Task objective: Copy each of the items below word for word, leaving nothing out.
______________________________
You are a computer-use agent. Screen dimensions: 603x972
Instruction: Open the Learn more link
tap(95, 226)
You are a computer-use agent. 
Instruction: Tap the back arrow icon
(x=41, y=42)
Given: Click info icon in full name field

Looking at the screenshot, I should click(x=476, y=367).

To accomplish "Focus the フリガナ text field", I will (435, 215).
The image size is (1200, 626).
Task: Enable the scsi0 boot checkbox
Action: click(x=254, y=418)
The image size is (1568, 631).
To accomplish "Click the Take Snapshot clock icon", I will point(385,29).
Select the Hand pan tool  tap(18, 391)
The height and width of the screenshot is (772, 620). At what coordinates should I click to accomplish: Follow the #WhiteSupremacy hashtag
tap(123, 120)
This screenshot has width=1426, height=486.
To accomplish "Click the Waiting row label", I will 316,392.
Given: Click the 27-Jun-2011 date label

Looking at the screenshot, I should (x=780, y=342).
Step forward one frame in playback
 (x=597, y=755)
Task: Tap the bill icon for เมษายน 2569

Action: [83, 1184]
______________________________
Answer to the task:
You are a computer-use agent. Screen dimensions: 603x972
Instruction: Open the Learn more link
tap(95, 226)
You are a computer-use agent. 
Instruction: Tap the back arrow icon
(x=41, y=42)
Given: Click info icon in full name field

Looking at the screenshot, I should click(x=476, y=367).

To accomplish "Focus the フリガナ text field", I will (435, 215).
The image size is (1200, 626).
Task: Enable the scsi0 boot checkbox
Action: click(x=254, y=418)
The image size is (1568, 631).
To accomplish "Click the Take Snapshot clock icon", I will point(385,29).
Select the Hand pan tool  tap(18, 391)
The height and width of the screenshot is (772, 620). At what coordinates should I click to accomplish: Follow the #WhiteSupremacy hashtag
tap(123, 120)
This screenshot has width=1426, height=486.
To accomplish "Click the Waiting row label", I will 316,392.
Given: Click the 27-Jun-2011 date label

Looking at the screenshot, I should (x=780, y=342).
Step forward one frame in playback
 (x=597, y=755)
Task: Tap the bill icon for เมษายน 2569

Action: [83, 1184]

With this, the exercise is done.